Wednesday, June 30, 2010

Strategy

I recently got back from a trip to see members of my committee. I do this periodically so that they know I am still alive and planning to finish, although of course they heard from me in April when I found out about my dissertation fellowship. However, I wanted to thank them in person by giving them wine (both a red and a white) and also to have a conversation on strategy for the coming year.

What I like about my committee is that I receive different types of support from each of them. One of the main themes during the meetings was working while having children. The first one I saw was my outside member, who openly offers me advice on life. (It's a little embarrassing but I often end up crying a little -- not from hurt or anything, and not a lot of tears, thank goodness -- when I talk to her one-on-one.) She told me that 1) I shouldn't feel left behind even though it is taking me longer than some of my cohort and even the cohorts behind me to finish, and 2) I should consider my child as a credit when looking at my curriculum of life ("vitae") from a wider and longer perspective. She told me this from the position of someone who is retiring this year, who has had a long and fulfilling academic career, who has produced several books and many, many articles, and who has had two children to her credit -- and she took eight years to finish her Ph.D.! She and I also of course discussed the terrible academic market and my healthy attitude on the possibility of not entering academia. My takeaway was a sense of the bigger picture of where my priorities really lie.

Next was the co-chair from my department. From her, I got nitty-gritty tactics on where and how to apply, how to position myself in my letters, and a general sense of how to deal with the coming year in terms of job and postdoc applications while I finish writing the dissertation. I remarked almost off-handedly about how perhaps I should have waited until after tenure to have a child (that is, if I ever entered academia and got tenure), but she said very firmly that there seems to be no good time for women academics to have children, and that if one waits until after tenure, one may be 40 or nearing 40 and having children gets a lot iffier for women at that age. I must say that her perspective was surprising because I can't remember talking with her specifically about how having children affects women in academia. Besides the personal support and her reiteration of how pleased she was about my fellowship (apparently, of all that applied, I am the first of her students to get an AAUW award), the meeting was very helpful to me because of the step-by-step instructions on job letters, the reminder about formulating a cogent second project for postdoc applications, and the deadline she set for the end of summer. Yikes! But I'm on it.

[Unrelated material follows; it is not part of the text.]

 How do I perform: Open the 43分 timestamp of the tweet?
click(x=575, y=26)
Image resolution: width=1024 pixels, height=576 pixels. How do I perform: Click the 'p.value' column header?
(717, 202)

Finally, my other co-chair and I had a long conversation about childcare and working-mother's guilt, specific job opportunities, and how to generally approach the upcoming year's challenges. I admitted that I had been feeling some guilt on putting Ben in preschool/daycare even though he is only 2. I know that, because of the truly dismal support for childcare in this country (especially when compared with other industrialized nations), many parents simply have to put their infants in daycare after 6 weeks. Moreover, at his age, Ben needs more than just me as a playmate and more regular contact with other kids besides what he gets at the play dates we schedule about every week or week and a half with local friends. Yet I still feel this guilt, inexplicable as it is, and my co-chair agreed that the guilt was something she faced as well but something that I simply needed to get over. Really. It is that simple. I felt both disappointed and elated to hear this. I think the disappointment came from the part of me that is afraid that once Ben is in daycare, I will have no excuse for failing to write and finish. I need to get over this fear, too. That was the main takeaway from this last meeting: I have no more excuses. I will finish this coming school year, whether or not it's in time for job applications starting in September. (We discussed that as well, the possibility that I might not be able to even selectively apply for jobs this fall but will have to wait until next cycle. Postdoc applications are a different story, however.)